Your objective
Every line of the records below should be restated exactly.

Data supplied
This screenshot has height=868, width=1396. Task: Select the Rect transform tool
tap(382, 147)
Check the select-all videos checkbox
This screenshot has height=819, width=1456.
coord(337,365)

Exercise response
This screenshot has height=868, width=1396. Task: Select the Rect transform tool
tap(382, 147)
Check the select-all videos checkbox
This screenshot has height=819, width=1456.
coord(337,365)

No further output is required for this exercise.